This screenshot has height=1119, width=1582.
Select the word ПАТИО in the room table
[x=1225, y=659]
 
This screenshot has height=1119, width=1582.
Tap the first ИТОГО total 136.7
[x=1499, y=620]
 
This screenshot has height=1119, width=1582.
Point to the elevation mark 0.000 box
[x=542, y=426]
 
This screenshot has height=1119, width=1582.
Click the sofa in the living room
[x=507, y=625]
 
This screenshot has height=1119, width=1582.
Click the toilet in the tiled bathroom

● ● ● ● ●

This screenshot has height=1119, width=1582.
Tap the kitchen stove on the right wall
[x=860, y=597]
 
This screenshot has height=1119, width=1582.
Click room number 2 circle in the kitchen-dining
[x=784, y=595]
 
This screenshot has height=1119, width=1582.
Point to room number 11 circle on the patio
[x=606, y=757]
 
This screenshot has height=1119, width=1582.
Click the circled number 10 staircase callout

● ● ● ● ●

What the exercise asks
From the rows above, copy each line containing the string "Click". Matching is case-sensitive.

Worked answer
Click the sofa in the living room
Click the toilet in the tiled bathroom
Click room number 2 circle in the kitchen-dining
Click the circled number 10 staircase callout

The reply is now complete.